Beavers, who exuded a you-can’t-touch-me persona during his more than a quarter-century as a leading Chicago Democrat, didn’t speak before he was sentenced in a Chicago federal courtroom. He could have been sentenced to up to three years behind bars.

Beavers, 78, was convicted in March of four tax evasion counts for failing to declare campaign cash as income after spent thousands of dollars on slot machines. Prosecutors said he lost $500,000 over the course of several years, sometimes writing himself one $2,000 campaign check after another on daylong gambling binges, and that he needed a steady, untaxed flow of cash to feed his habit.

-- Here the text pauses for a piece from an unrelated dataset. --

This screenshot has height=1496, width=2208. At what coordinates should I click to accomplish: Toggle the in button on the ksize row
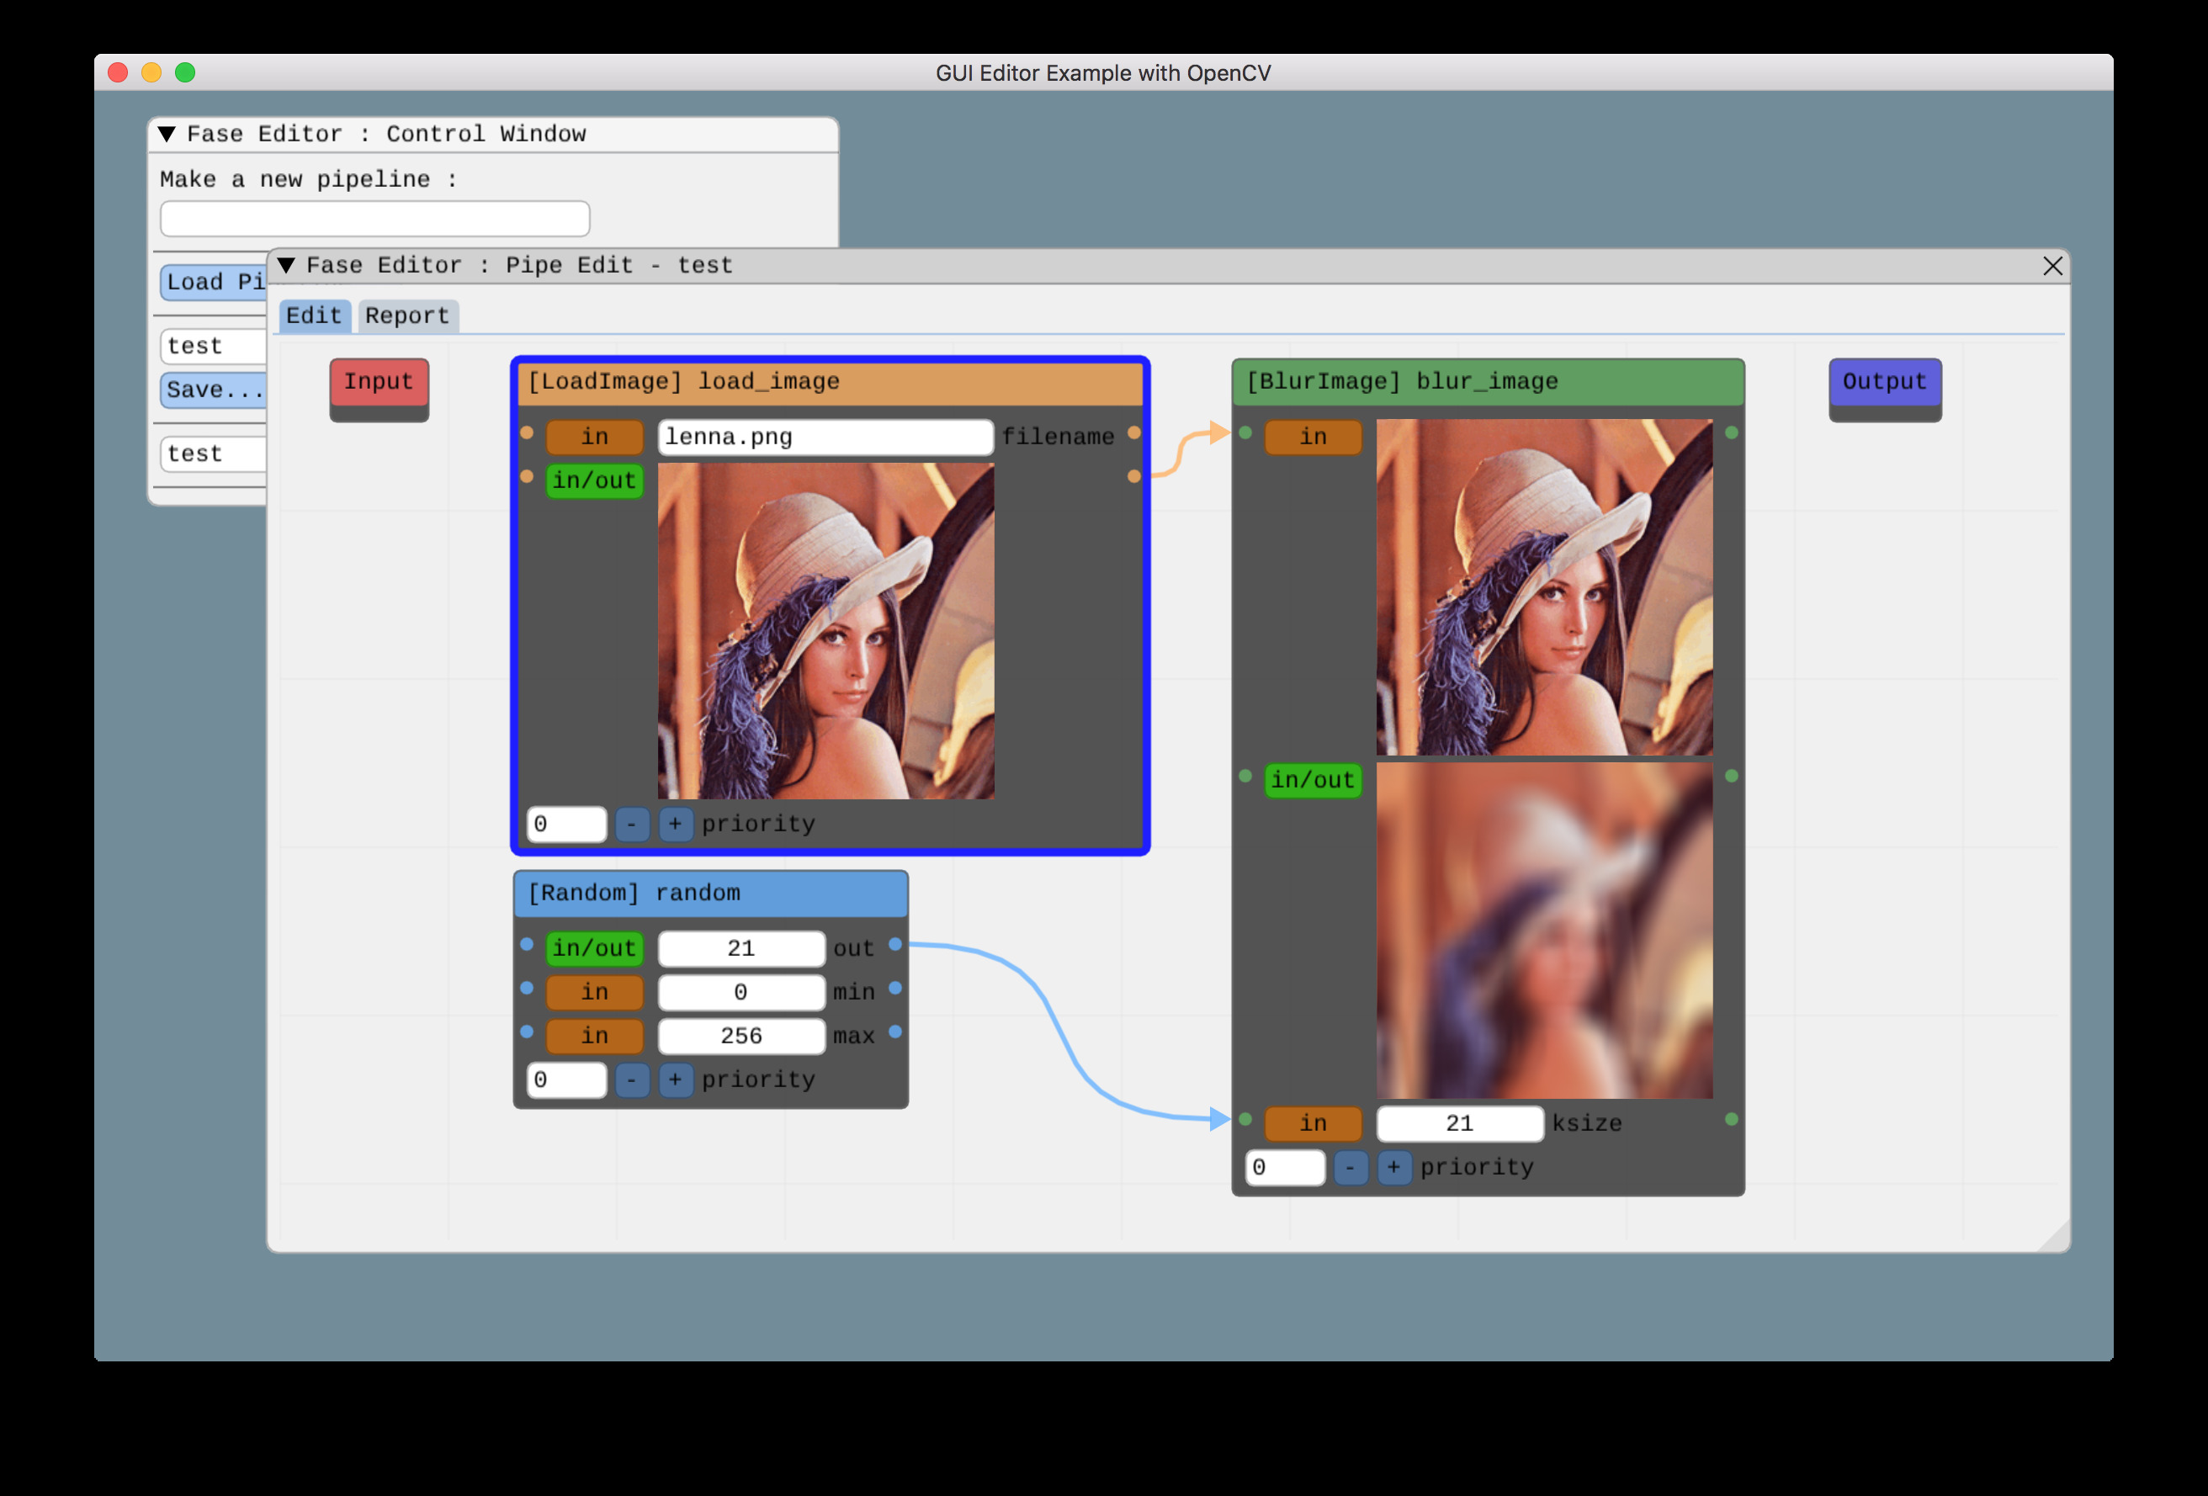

Beavers has repeatedly claimed the government charged him in retaliation for his refusal in 2009 to wear a wire against Commissioner John Daley, the brother of former Chicago Mayor Richard Daley.

Prosecutors sought a nearly two-year sentence, and defense attorneys asked for probation.

In a presentencing filing, prosecutors argued Beavers actions were all the more brazen because he had watched so many other politicians imprisoned.

Defense lawyers have argued Beavers’ behavior was a case of no harm, no foul: They say Beavers regarded the money from his campaign as non-taxable loans and paid most of it back. He only did so after learning in 2009 he was under investigation.

After his conviction, he also criticized his judge, James Zagel, accusing him of bias. Zagel is the same judge who gave former Illinois Gov. Rod Blagojevich a stiff 14-year prison sentence for corruption.